> Excerpt provided:

Senator SMATHERS. How would you get a situation leading to a monopoly?

Mr. WEISS. Because the acme of competition is monopoly. You pick up any classic or any text book on transportation economics, no matter what the political or economic view of the author, and you will find this general statement throughout, that competition, run riot, leads to monopoly.

Senator SMATHERS. So then you are opposed to competition of this nature?

Mr. WEISS. I am opposed to unrestricted competition, because I think it will injure a broad-scale transportation system. Let's put it in analogy form.

Senator SMATHERS. Finish that sentence. You are opposed to competition because

Mr. WEISS. It will lead to monopoly, sir.

Senator SMATHERS. Competition leads to monopoly, all right, sir. Mr. WEISS. I think you are putting all your transportation eggs in one basket; namely, the railroad industry. I would like to say two things about such eggs.

Senator SMATHERS. We don't intend to do that. We don't want to do that. The effect of it may be, but I can tell you we don't intend to do it. But go ahead, we are interested in your views.

Mr. WEISS. All right. I am at the bottom of page 3 if you want to follow the text. Transportation costs fall into two categories; first, there are the out-of-pocket or direct expenses which vary with changes in traffic volume and may be assigned to commodities on a cost-of-service basis. In other words, out-of-pocket costs are those which would not be incurred if the traffic would not move. Second, there are fixed or constant costs, also known as overhead costs, which are generally independent of the volume of traffic carried. It is the sum of these two types of costs which determine the revenue needs of any business, including a return on investment or profit.

Recognition of the different nature and extent of these costs is vitally important if we are to understand the impact of the ratesetting recommendations in the bill before this committee of the Congress.

Railroads have high fixed or constant costs (between 20 and 30 percent) which do not vary with the volume of movement. Therefore, railroads must have volume, even if it means cutting competitors' rates. Railroads are willing to carry traffic at low, that is, out-ofpocket rates which make only a slight contribution toward meeting the overhead or fixed expenses. Competition, then, tends to reduce rates to variable, that is out-of-pocket costs, which are significantly lower in the case of railroads than for motor carriers.

Senator LAUSCHE. May I interrupt at this time? You say that railroads have high fixed or constant costs, between 20 and 30 percent, which do not vary with the volume of movement. By that you imply that other modes of transportation do not have that high fixed and constant cost.

> Excerpted data:
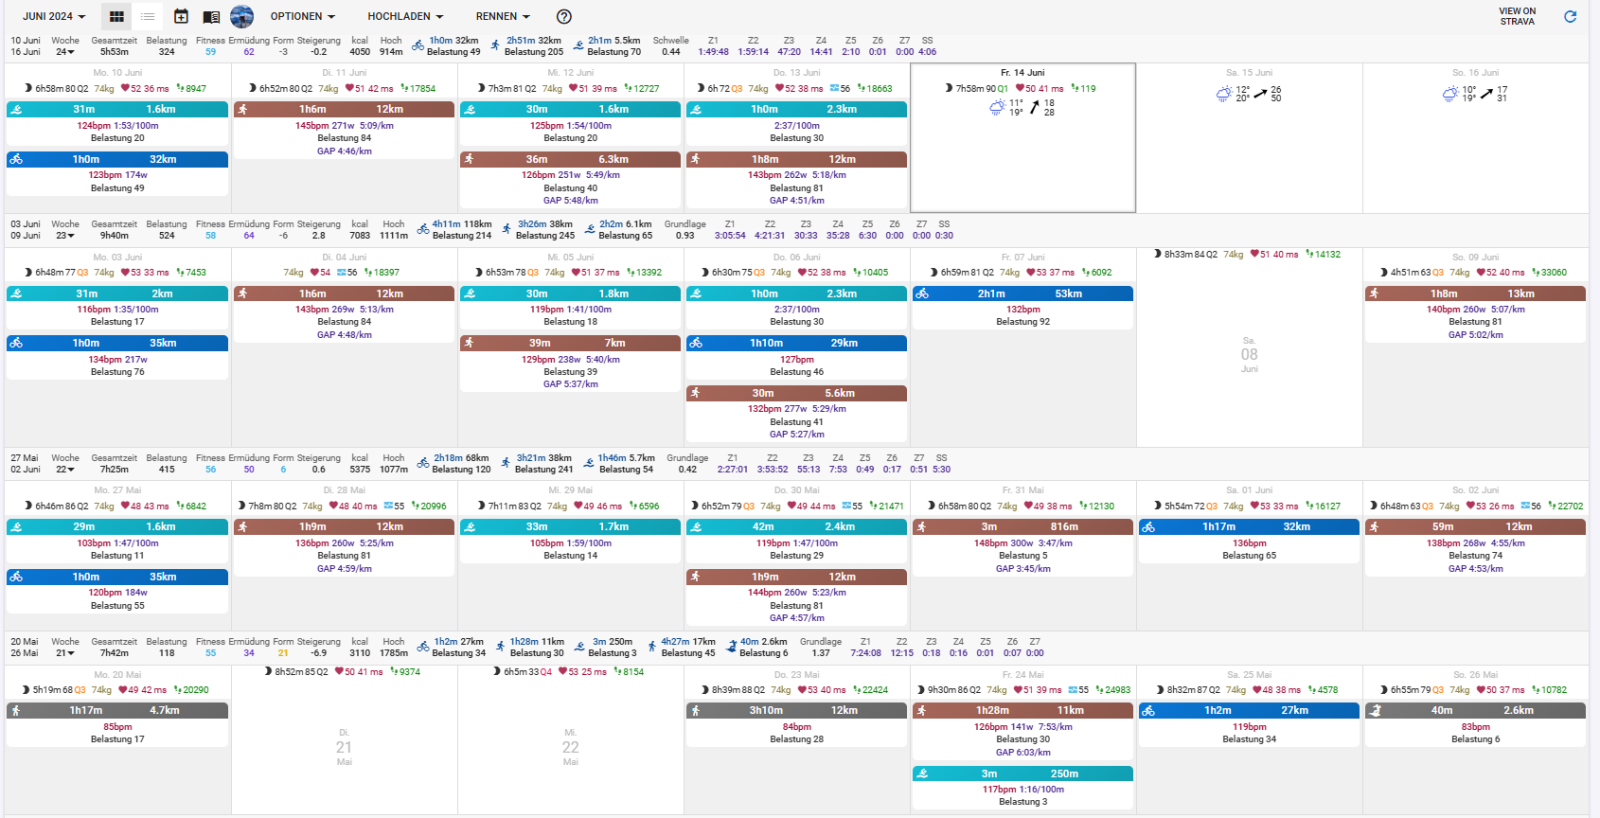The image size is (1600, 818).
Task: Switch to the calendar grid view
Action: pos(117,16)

...

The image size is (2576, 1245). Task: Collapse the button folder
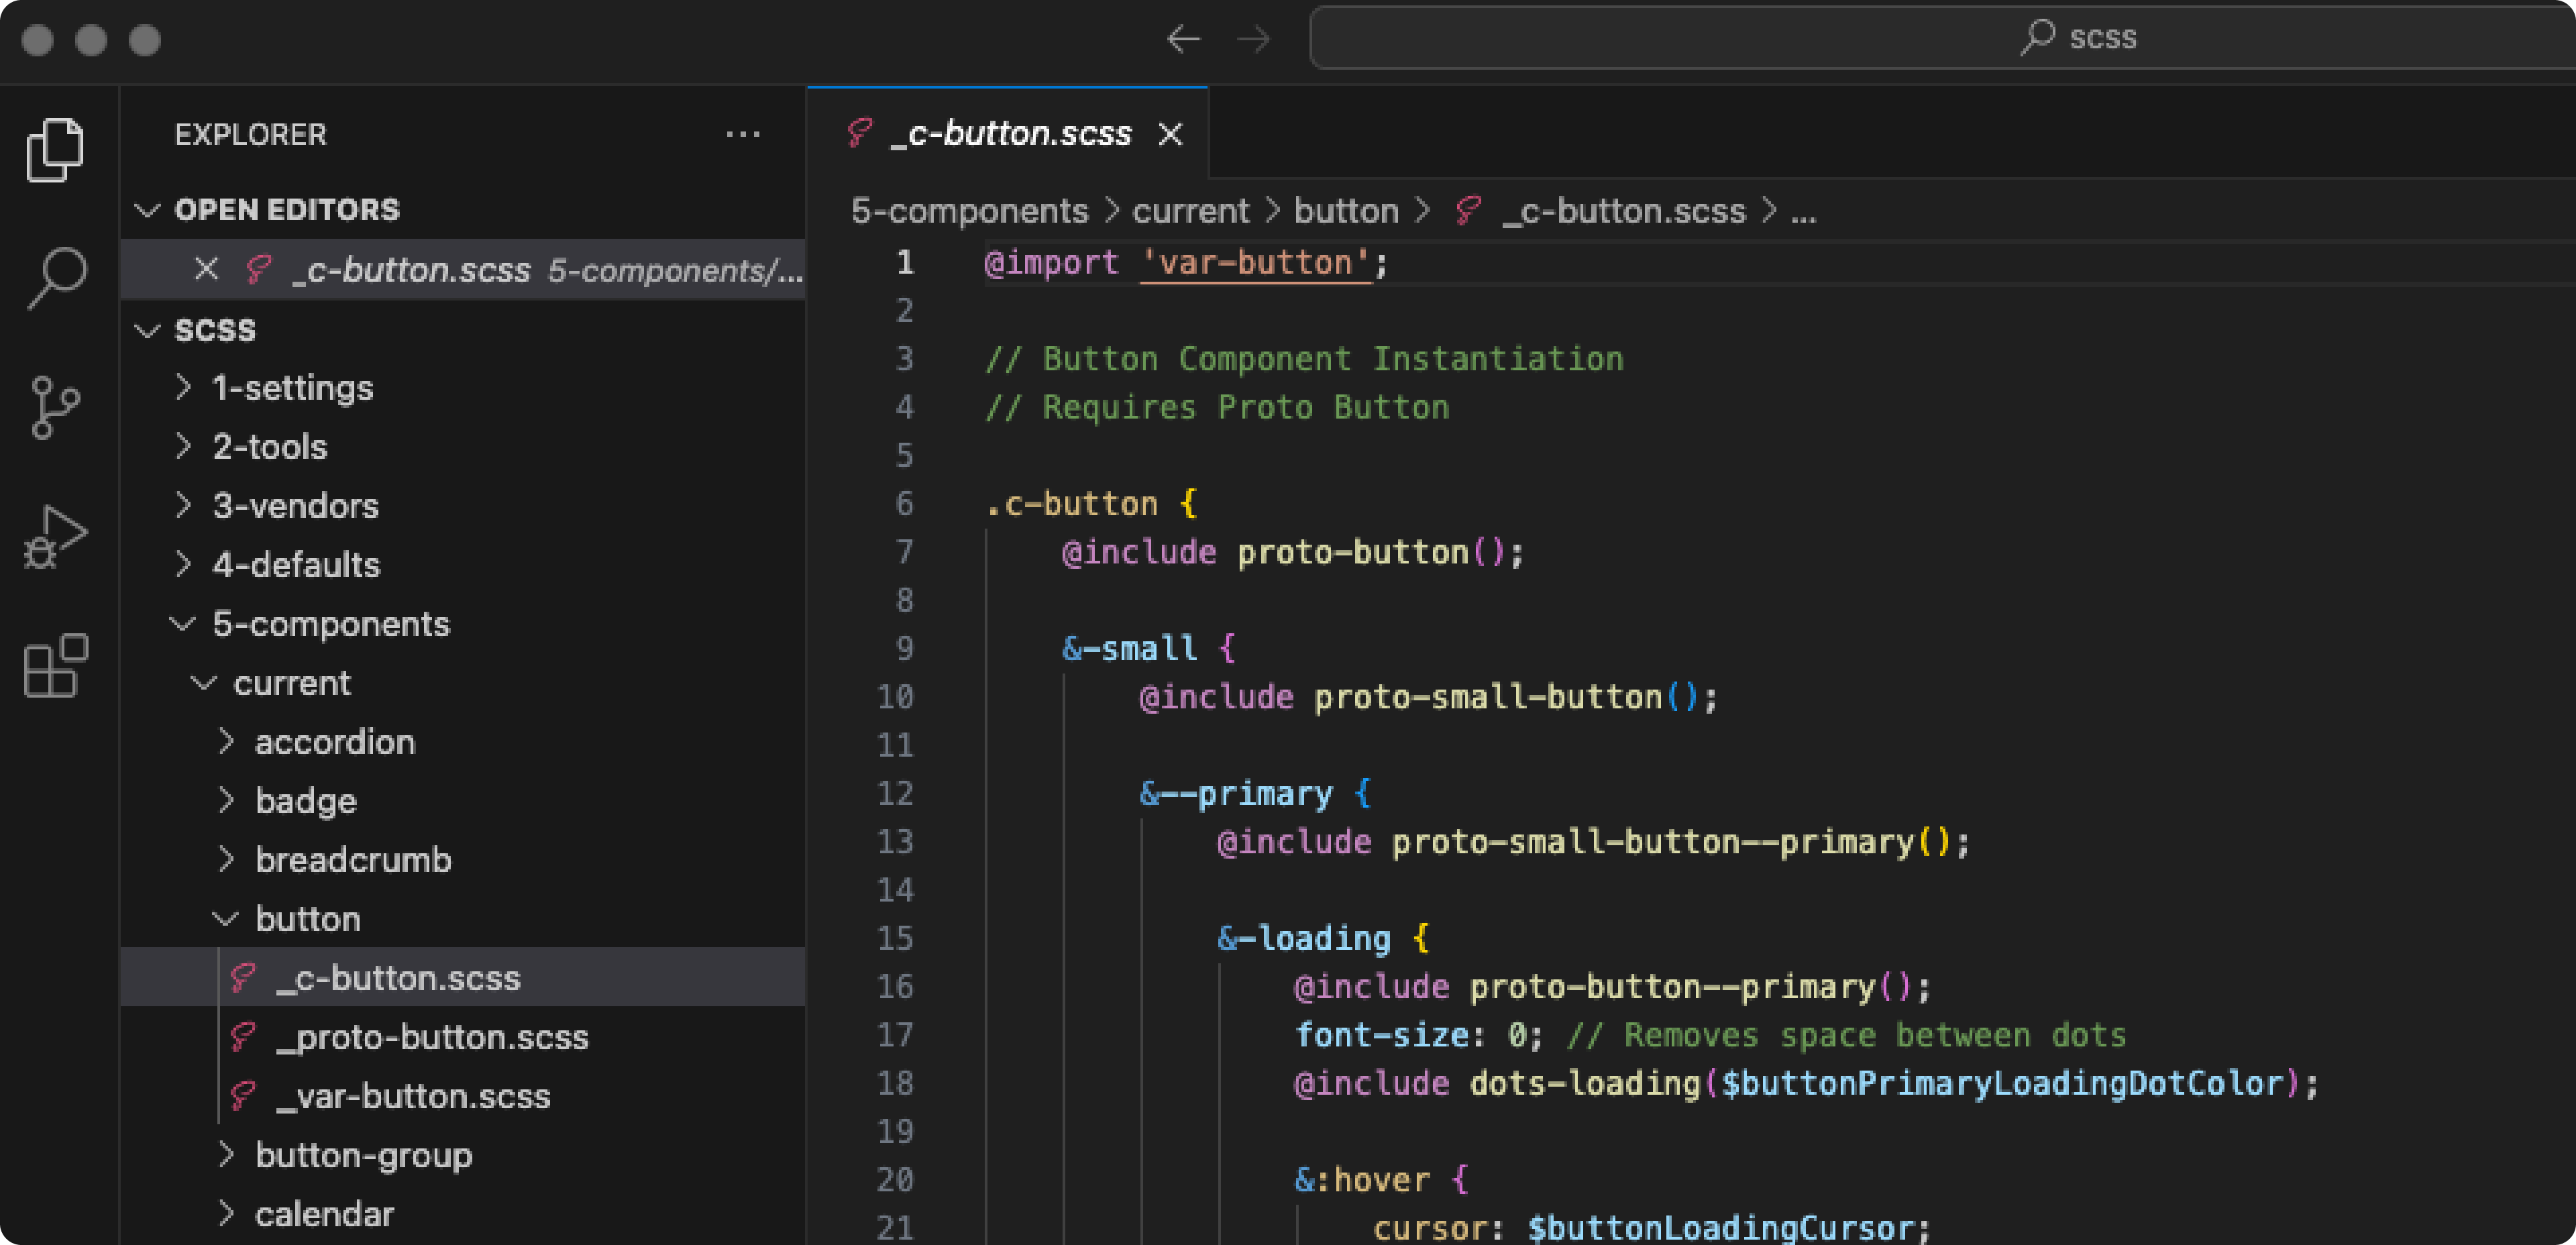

---

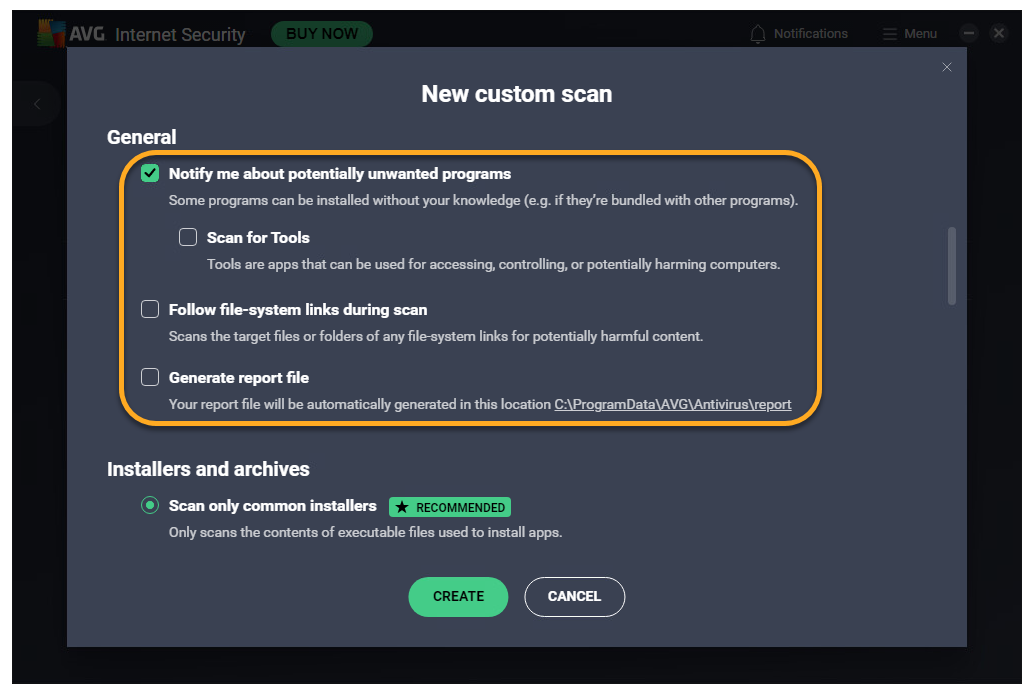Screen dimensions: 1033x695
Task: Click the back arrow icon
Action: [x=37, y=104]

> Work to do:
1: What percentage range does the transcript give for railroads' fixed or constant costs?
2: Write out word for word the stretch of the transcript from "Senator SMATHERS. So" through "to monopoly, sir.".
The records come from a separate source.

> Outputs by task:
1: Between 20 and 30 percent.

2:
Senator SMATHERS. So then you are opposed to competition of this nature?

Mr. WEISS. I am opposed to unrestricted competition, because I think it will injure a broad-scale transportation system. Let's put it in analogy form.

Senator SMATHERS. Finish that sentence. You are opposed to competition because

Mr. WEISS. It will lead to monopoly, sir.